Workers involved in clean-up and recovery activities will face hazards and employers have a duty to protect employees from these hazards, as well as provide those workers with appropriate information, instruction and supervision to protect their health or safety.
Inherent hazards of flooding may include:
- contaminated water or food
- the elements (harsh weather)
- conditions that could induce heat stress
- downed electrical wires
- carbon monoxide
- electrical hazards from portable generators
Other hazards may include:
- falls and being struck by objects while tree trimming or working at heights
- being caught in unprotected excavations or confined spaces
- musculoskeletal injuries
- being struck by traffic or heavy equipment
- drowning from being caught in moving water or while removing water from flooded structures
Electrical equipment that is in contact with water could cause potential serious electrocution hazards.
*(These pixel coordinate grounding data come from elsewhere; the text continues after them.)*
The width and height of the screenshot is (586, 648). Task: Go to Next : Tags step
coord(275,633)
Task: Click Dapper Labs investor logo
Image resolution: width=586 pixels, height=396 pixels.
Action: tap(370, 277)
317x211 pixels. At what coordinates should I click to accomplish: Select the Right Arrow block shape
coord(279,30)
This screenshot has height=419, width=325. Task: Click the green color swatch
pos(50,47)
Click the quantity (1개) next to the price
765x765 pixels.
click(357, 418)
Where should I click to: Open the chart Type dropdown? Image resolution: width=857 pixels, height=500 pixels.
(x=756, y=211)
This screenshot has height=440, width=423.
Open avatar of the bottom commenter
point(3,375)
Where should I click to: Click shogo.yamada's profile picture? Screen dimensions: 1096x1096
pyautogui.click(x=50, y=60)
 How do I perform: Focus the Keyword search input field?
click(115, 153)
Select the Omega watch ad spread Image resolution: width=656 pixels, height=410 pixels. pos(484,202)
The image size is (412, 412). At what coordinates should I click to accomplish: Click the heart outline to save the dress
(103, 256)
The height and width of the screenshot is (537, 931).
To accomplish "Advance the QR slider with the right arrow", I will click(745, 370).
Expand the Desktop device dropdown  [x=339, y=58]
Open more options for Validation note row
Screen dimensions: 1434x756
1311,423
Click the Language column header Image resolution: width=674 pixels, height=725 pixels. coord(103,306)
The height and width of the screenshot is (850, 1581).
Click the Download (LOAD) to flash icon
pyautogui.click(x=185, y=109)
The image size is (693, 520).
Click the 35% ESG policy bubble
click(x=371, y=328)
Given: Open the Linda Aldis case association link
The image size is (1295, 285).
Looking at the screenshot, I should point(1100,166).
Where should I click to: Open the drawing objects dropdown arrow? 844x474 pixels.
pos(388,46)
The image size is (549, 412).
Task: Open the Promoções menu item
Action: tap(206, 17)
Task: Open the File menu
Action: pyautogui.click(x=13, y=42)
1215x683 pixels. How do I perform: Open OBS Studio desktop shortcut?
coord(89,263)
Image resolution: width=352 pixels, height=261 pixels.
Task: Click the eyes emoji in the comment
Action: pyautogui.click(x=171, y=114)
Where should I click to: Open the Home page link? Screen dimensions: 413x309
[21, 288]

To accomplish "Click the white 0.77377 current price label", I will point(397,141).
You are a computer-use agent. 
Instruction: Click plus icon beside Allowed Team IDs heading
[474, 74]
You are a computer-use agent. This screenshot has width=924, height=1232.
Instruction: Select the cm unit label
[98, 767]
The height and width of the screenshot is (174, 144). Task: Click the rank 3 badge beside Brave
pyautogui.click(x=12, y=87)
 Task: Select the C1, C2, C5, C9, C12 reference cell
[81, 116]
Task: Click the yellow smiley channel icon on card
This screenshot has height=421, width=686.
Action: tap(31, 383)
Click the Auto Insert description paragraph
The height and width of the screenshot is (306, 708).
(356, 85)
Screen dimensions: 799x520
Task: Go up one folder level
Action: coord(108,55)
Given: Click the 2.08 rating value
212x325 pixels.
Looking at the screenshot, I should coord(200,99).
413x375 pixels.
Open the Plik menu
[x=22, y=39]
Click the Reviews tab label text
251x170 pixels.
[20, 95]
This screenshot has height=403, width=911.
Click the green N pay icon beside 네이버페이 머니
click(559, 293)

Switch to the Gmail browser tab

Cleaning and using water-damaged appliances also carry safety risks.
Response and recovery
Response and recovery work in flooded areas presents hazards that must be properly identified, evaluated and controlled to reduce or eliminate occupational health and safety risks to response-and-recovery workers.
Response-and-recovery workers in flooded areas encounter hazards ranging from potential contact with live electrical equipment to chemical exposures.
After a flood, it is important that homes and commercial premises be restored as soon as possible to protect your health and prevent further damage to the building and its contents. Flooding may not only damage the structure of a building, but the flood water can also contain sewage, particularly in rural areas, that may pose a serious health hazard.
We urge anyone engaged in clean-up activities to be aware of the hazards they might encounter and the necessary steps they should take to protect themselves.
Electrical safety measures
Safety measures for response and recover workers facing electrical hazards include:
- Never step into a flooded basement or other room if water may be in contact with electrical outlets, appliances or cords.
- Never attempt to turn off power at the breaker box if you must stand in water to do so.
- If you can’t reach a breaker box safely, call the electric utility to shut off power at the meter.
- Never use electric appliances or touch electric wires, switches or fuses when you’re wet or standing in water.
Flooding recovery recommendations
Protective measures for response and recovery workers should involve:
- evaluating the work area for all hazards
- task-specific hazard exposure monitoring
- using engineering or work practice controls to mitigate hazards
- using personal protective equipment
- assuming all power lines to be energized
- following proper hygiene procedures
- correctly using portable generators, saws, ladders, vehicles and other equipment
- using proper precautions in traffic work zones
Employers should seek the assistance of their health and safety association(s) if they need help in complying with the Occupational Health and Safety Act and its regulations. For external assistance in developing occupational health and safety policies and programs, you may contact the appropriate health and safety association.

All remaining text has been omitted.